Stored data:
----
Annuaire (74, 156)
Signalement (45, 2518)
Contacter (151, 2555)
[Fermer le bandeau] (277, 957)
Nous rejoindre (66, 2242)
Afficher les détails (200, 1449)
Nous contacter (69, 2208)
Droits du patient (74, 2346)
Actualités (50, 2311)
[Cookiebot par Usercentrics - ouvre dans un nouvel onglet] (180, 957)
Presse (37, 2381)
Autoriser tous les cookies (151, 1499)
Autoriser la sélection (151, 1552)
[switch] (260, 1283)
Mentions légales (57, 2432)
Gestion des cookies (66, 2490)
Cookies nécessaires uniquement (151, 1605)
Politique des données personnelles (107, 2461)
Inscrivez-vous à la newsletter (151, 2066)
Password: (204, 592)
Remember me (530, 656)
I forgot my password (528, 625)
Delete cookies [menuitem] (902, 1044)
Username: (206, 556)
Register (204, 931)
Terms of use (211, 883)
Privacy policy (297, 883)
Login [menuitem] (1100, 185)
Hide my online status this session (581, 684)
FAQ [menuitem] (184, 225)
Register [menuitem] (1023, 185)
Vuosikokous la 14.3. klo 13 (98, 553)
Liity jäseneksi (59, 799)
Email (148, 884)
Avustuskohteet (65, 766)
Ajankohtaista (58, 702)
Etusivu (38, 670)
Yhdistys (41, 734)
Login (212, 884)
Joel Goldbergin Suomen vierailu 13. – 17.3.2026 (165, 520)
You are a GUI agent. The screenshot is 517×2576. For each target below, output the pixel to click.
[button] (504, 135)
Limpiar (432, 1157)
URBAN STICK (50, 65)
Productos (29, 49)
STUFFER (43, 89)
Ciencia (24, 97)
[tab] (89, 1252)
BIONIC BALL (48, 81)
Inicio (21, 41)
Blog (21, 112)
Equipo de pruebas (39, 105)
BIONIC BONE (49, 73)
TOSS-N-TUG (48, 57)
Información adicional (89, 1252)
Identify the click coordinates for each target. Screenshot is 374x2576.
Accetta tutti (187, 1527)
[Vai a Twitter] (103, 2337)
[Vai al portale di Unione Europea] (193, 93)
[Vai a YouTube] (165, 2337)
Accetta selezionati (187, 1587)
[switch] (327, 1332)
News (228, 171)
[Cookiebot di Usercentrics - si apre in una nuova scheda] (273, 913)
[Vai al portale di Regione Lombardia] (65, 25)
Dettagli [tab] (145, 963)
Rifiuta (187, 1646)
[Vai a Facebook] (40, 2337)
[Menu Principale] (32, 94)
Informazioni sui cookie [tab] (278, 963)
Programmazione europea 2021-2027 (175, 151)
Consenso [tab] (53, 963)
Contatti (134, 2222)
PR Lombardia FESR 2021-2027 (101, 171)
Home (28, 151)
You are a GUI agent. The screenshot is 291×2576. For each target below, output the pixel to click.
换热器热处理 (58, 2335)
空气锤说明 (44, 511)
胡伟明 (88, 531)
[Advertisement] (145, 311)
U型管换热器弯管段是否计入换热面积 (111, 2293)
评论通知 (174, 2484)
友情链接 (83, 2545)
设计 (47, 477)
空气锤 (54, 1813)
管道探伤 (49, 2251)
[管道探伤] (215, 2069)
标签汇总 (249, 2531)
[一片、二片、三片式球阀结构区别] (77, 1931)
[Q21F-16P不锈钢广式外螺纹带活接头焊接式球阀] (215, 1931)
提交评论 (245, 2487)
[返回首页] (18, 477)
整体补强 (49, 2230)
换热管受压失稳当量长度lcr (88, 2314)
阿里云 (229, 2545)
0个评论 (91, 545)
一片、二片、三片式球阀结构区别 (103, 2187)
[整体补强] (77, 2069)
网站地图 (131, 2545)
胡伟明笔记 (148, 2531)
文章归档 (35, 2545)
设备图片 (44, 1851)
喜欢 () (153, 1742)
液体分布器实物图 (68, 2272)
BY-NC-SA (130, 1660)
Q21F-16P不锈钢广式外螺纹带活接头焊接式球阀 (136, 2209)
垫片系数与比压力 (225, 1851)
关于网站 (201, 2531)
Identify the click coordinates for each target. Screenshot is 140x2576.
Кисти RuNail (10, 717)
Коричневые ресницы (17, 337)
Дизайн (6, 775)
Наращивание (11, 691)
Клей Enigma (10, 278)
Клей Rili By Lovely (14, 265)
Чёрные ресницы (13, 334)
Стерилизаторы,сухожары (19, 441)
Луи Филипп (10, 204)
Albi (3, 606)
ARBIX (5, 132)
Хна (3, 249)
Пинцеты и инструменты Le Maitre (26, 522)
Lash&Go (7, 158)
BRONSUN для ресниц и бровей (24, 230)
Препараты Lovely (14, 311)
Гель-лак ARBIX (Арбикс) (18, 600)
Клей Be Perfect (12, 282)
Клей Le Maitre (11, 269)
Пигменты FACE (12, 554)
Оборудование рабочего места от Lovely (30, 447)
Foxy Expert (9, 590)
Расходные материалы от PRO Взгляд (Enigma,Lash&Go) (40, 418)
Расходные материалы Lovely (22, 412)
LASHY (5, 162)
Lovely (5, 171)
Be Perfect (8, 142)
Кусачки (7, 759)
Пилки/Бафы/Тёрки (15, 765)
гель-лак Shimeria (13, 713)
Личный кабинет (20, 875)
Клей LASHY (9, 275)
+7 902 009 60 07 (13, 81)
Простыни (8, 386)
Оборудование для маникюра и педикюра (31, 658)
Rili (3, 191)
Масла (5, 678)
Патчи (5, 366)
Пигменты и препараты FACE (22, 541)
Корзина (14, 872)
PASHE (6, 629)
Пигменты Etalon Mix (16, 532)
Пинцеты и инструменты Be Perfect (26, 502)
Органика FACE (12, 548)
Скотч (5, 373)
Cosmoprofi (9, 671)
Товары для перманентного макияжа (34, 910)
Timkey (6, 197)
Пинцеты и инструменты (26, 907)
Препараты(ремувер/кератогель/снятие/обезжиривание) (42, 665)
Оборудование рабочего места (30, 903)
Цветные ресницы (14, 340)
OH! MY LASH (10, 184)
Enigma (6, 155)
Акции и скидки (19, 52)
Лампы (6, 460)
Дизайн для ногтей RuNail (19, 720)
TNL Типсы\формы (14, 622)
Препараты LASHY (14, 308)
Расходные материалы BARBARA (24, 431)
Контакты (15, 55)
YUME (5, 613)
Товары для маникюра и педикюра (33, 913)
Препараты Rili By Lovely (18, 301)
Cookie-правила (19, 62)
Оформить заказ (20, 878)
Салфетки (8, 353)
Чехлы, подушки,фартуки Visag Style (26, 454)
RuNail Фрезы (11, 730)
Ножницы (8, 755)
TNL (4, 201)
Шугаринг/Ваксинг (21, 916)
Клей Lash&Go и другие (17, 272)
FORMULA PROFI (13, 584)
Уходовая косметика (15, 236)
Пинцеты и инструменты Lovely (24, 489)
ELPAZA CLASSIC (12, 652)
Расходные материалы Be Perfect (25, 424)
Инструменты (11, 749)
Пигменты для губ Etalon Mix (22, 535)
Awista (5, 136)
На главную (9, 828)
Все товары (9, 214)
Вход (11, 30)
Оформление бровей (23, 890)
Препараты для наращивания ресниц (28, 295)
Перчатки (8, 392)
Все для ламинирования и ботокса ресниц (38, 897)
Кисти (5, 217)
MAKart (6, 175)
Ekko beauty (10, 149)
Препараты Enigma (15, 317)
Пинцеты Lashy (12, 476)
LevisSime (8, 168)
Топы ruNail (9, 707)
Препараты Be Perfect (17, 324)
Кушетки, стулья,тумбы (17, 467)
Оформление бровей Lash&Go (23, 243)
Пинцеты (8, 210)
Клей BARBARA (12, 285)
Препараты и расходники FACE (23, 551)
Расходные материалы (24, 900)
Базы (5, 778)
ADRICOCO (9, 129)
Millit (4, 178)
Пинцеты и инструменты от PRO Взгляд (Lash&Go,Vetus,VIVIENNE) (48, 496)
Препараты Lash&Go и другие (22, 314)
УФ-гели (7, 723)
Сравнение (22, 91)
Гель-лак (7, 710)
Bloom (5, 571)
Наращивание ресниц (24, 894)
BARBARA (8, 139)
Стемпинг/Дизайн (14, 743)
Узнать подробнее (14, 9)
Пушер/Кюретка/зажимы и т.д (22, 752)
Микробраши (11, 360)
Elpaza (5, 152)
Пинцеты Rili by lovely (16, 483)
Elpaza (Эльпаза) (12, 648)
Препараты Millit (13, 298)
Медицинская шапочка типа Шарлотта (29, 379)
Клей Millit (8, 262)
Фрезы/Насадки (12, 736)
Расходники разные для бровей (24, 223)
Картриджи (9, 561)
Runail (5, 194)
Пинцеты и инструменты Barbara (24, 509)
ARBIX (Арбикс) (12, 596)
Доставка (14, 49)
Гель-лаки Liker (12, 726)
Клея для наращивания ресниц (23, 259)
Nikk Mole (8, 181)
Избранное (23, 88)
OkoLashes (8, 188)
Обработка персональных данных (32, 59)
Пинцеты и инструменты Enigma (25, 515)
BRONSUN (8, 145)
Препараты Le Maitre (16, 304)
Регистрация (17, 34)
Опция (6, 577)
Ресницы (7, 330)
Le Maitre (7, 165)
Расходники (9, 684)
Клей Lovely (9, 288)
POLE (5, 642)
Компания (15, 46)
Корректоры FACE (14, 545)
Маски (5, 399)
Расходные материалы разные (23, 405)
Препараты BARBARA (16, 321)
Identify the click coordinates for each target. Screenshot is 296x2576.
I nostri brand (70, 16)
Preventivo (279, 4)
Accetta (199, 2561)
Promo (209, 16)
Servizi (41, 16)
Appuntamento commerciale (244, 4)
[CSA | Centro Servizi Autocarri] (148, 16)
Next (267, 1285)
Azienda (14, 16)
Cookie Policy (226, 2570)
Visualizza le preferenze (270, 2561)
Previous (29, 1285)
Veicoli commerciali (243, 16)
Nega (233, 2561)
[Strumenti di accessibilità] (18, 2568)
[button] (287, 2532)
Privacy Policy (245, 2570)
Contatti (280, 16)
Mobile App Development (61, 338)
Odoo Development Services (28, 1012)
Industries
----
> **What you are asked to do**: There is a run of lines above from the one with "Контакты (15, 55)" to the one with "Гель-лаки Liker (12, 726)"; print exactly that run, both ends included, and nothing else.

> **Task result**:
Контакты (15, 55)
YUME (5, 613)
Товары для маникюра и педикюра (33, 913)
Препараты Rili By Lovely (18, 301)
Cookie-правила (19, 62)
Оформить заказ (20, 878)
Салфетки (8, 353)
Чехлы, подушки,фартуки Visag Style (26, 454)
RuNail Фрезы (11, 730)
Ножницы (8, 755)
TNL (4, 201)
Шугаринг/Ваксинг (21, 916)
Клей Lash&Go и другие (17, 272)
FORMULA PROFI (13, 584)
Уходовая косметика (15, 236)
Пинцеты и инструменты Lovely (24, 489)
ELPAZA CLASSIC (12, 652)
Расходные материалы Be Perfect (25, 424)
Инструменты (11, 749)
Пигменты для губ Etalon Mix (22, 535)
Awista (5, 136)
На главную (9, 828)
Все товары (9, 214)
Вход (11, 30)
Оформление бровей (23, 890)
Препараты для наращивания ресниц (28, 295)
Перчатки (8, 392)
Все для ламинирования и ботокса ресниц (38, 897)
Кисти (5, 217)
MAKart (6, 175)
Ekko beauty (10, 149)
Препараты Enigma (15, 317)
Пинцеты Lashy (12, 476)
LevisSime (8, 168)
Топы ruNail (9, 707)
Препараты Be Perfect (17, 324)
Кушетки, стулья,тумбы (17, 467)
Оформление бровей Lash&Go (23, 243)
Пинцеты (8, 210)
Клей BARBARA (12, 285)
Препараты и расходники FACE (23, 551)
Расходные материалы (24, 900)
Базы (5, 778)
ADRICOCO (9, 129)
Millit (4, 178)
Пинцеты и инструменты от PRO Взгляд (Lash&Go,Vetus,VIVIENNE) (48, 496)
Препараты Lash&Go и другие (22, 314)
УФ-гели (7, 723)
Сравнение (22, 91)
Гель-лак (7, 710)
Bloom (5, 571)
Наращивание ресниц (24, 894)
BARBARA (8, 139)
Стемпинг/Дизайн (14, 743)
Узнать подробнее (14, 9)
Пушер/Кюретка/зажимы и т.д (22, 752)
Микробраши (11, 360)
Elpaza (5, 152)
Пинцеты Rili by lovely (16, 483)
Elpaza (Эльпаза) (12, 648)
Препараты Millit (13, 298)
Медицинская шапочка типа Шарлотта (29, 379)
Клей Millit (8, 262)
Фрезы/Насадки (12, 736)
Расходники разные для бровей (24, 223)
Картриджи (9, 561)
Runail (5, 194)
Пинцеты и инструменты Barbara (24, 509)
ARBIX (Арбикс) (12, 596)
Доставка (14, 49)
Гель-лаки Liker (12, 726)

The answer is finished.